Given information =>

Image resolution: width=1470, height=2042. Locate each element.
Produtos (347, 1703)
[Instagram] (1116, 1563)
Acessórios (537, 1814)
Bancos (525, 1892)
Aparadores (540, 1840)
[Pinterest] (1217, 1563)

The task => Set down only the lines from the line with "Produtos (347, 1703)" through the last line of the data above, keeping both the first and the last.

Solution =>
Produtos (347, 1703)
[Instagram] (1116, 1563)
Acessórios (537, 1814)
Bancos (525, 1892)
Aparadores (540, 1840)
[Pinterest] (1217, 1563)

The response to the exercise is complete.